All entries must be set down once more, precisely as given.

Dataset entries
:::
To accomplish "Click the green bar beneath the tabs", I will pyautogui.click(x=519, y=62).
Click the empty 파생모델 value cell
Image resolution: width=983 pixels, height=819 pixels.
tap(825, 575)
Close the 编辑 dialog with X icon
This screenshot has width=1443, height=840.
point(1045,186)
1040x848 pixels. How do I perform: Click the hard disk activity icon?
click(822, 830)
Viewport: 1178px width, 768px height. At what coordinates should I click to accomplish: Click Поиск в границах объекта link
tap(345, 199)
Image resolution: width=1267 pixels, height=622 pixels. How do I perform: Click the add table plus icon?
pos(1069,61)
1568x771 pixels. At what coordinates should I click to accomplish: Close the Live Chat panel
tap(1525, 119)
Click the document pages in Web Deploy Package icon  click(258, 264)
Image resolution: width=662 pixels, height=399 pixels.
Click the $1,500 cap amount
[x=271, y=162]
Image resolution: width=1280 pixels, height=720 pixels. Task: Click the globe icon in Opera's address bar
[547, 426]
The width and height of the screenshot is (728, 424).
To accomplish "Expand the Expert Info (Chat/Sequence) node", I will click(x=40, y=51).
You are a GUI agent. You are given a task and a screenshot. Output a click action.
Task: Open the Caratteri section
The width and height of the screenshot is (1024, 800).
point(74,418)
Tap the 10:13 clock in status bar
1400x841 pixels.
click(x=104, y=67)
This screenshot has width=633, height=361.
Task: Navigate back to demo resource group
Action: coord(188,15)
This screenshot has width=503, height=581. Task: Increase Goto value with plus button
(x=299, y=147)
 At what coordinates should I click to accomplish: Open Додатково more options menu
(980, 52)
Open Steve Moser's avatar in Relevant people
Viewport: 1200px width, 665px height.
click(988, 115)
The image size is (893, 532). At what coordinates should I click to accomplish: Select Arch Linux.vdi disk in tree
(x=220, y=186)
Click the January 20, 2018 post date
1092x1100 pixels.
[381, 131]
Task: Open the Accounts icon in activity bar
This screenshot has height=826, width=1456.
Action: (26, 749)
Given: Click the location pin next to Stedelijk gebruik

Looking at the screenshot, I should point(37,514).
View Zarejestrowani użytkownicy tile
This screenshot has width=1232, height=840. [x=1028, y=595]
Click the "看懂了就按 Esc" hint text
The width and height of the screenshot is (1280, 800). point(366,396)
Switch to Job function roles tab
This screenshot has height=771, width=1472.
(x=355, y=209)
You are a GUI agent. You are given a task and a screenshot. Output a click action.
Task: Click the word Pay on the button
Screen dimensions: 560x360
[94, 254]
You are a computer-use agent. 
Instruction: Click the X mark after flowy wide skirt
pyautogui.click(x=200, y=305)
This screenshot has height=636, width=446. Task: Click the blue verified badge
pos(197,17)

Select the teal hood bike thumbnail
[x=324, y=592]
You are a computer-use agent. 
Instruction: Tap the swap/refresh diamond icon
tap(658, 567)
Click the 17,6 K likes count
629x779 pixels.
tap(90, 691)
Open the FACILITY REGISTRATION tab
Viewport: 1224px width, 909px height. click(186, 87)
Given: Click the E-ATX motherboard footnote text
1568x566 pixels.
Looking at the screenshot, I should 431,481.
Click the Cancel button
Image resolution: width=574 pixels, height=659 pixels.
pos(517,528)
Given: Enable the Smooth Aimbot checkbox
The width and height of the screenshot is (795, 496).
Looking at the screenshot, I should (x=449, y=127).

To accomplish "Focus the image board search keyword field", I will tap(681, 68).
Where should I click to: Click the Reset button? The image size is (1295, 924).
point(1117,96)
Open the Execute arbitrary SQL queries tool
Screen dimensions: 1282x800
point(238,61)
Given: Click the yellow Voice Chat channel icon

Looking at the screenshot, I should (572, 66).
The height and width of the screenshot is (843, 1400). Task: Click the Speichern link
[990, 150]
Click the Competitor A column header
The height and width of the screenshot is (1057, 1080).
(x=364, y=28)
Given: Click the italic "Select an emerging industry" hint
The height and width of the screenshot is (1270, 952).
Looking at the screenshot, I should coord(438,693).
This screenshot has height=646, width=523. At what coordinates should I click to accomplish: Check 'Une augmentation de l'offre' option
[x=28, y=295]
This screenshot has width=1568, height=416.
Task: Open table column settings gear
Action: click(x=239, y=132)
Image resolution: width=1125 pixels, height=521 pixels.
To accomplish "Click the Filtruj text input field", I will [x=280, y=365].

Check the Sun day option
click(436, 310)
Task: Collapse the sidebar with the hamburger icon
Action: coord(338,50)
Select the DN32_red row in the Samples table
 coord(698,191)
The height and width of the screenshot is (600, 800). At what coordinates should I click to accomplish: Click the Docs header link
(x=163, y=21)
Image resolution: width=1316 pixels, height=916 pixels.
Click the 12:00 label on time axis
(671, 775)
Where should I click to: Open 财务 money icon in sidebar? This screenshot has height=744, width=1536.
:::
* WRITTEN SOLUTION
To accomplish "Click the green bar beneath the tabs", I will pyautogui.click(x=519, y=62).
Click the empty 파생모델 value cell
Image resolution: width=983 pixels, height=819 pixels.
tap(825, 575)
Close the 编辑 dialog with X icon
This screenshot has width=1443, height=840.
point(1045,186)
1040x848 pixels. How do I perform: Click the hard disk activity icon?
click(822, 830)
Viewport: 1178px width, 768px height. At what coordinates should I click to accomplish: Click Поиск в границах объекта link
tap(345, 199)
Image resolution: width=1267 pixels, height=622 pixels. How do I perform: Click the add table plus icon?
pos(1069,61)
1568x771 pixels. At what coordinates should I click to accomplish: Close the Live Chat panel
tap(1525, 119)
Click the document pages in Web Deploy Package icon  click(258, 264)
Image resolution: width=662 pixels, height=399 pixels.
Click the $1,500 cap amount
[x=271, y=162]
Image resolution: width=1280 pixels, height=720 pixels. Task: Click the globe icon in Opera's address bar
[547, 426]
The width and height of the screenshot is (728, 424).
To accomplish "Expand the Expert Info (Chat/Sequence) node", I will click(x=40, y=51).
You are a GUI agent. You are given a task and a screenshot. Output a click action.
Task: Open the Caratteri section
The width and height of the screenshot is (1024, 800).
point(74,418)
Tap the 10:13 clock in status bar
1400x841 pixels.
click(x=104, y=67)
This screenshot has width=633, height=361.
Task: Navigate back to demo resource group
Action: coord(188,15)
This screenshot has width=503, height=581. Task: Increase Goto value with plus button
(x=299, y=147)
 At what coordinates should I click to accomplish: Open Додатково more options menu
(980, 52)
Open Steve Moser's avatar in Relevant people
Viewport: 1200px width, 665px height.
click(988, 115)
The image size is (893, 532). At what coordinates should I click to accomplish: Select Arch Linux.vdi disk in tree
(x=220, y=186)
Click the January 20, 2018 post date
1092x1100 pixels.
[381, 131]
Task: Open the Accounts icon in activity bar
This screenshot has height=826, width=1456.
Action: (26, 749)
Given: Click the location pin next to Stedelijk gebruik

Looking at the screenshot, I should point(37,514).
View Zarejestrowani użytkownicy tile
This screenshot has width=1232, height=840. [x=1028, y=595]
Click the "看懂了就按 Esc" hint text
The width and height of the screenshot is (1280, 800). point(366,396)
Switch to Job function roles tab
This screenshot has height=771, width=1472.
(x=355, y=209)
You are a GUI agent. You are given a task and a screenshot. Output a click action.
Task: Click the word Pay on the button
Screen dimensions: 560x360
[94, 254]
You are a computer-use agent. 
Instruction: Click the X mark after flowy wide skirt
pyautogui.click(x=200, y=305)
This screenshot has height=636, width=446. Task: Click the blue verified badge
pos(197,17)

Select the teal hood bike thumbnail
[x=324, y=592]
You are a computer-use agent. 
Instruction: Tap the swap/refresh diamond icon
tap(658, 567)
Click the 17,6 K likes count
629x779 pixels.
tap(90, 691)
Open the FACILITY REGISTRATION tab
Viewport: 1224px width, 909px height. click(186, 87)
Given: Click the E-ATX motherboard footnote text
1568x566 pixels.
Looking at the screenshot, I should 431,481.
Click the Cancel button
Image resolution: width=574 pixels, height=659 pixels.
pos(517,528)
Given: Enable the Smooth Aimbot checkbox
The width and height of the screenshot is (795, 496).
Looking at the screenshot, I should (x=449, y=127).

To accomplish "Focus the image board search keyword field", I will tap(681, 68).
Where should I click to: Click the Reset button? The image size is (1295, 924).
point(1117,96)
Open the Execute arbitrary SQL queries tool
Screen dimensions: 1282x800
point(238,61)
Given: Click the yellow Voice Chat channel icon

Looking at the screenshot, I should (572, 66).
The height and width of the screenshot is (843, 1400). Task: Click the Speichern link
[990, 150]
Click the Competitor A column header
The height and width of the screenshot is (1057, 1080).
(x=364, y=28)
Given: Click the italic "Select an emerging industry" hint
The height and width of the screenshot is (1270, 952).
Looking at the screenshot, I should coord(438,693).
This screenshot has height=646, width=523. At what coordinates should I click to accomplish: Check 'Une augmentation de l'offre' option
[x=28, y=295]
This screenshot has width=1568, height=416.
Task: Open table column settings gear
Action: click(x=239, y=132)
Image resolution: width=1125 pixels, height=521 pixels.
To accomplish "Click the Filtruj text input field", I will [x=280, y=365].

Check the Sun day option
click(436, 310)
Task: Collapse the sidebar with the hamburger icon
Action: coord(338,50)
Select the DN32_red row in the Samples table
 coord(698,191)
The height and width of the screenshot is (600, 800). At what coordinates should I click to accomplish: Click the Docs header link
(x=163, y=21)
Image resolution: width=1316 pixels, height=916 pixels.
Click the 12:00 label on time axis
(671, 775)
Where should I click to: Open 财务 money icon in sidebar? This screenshot has height=744, width=1536.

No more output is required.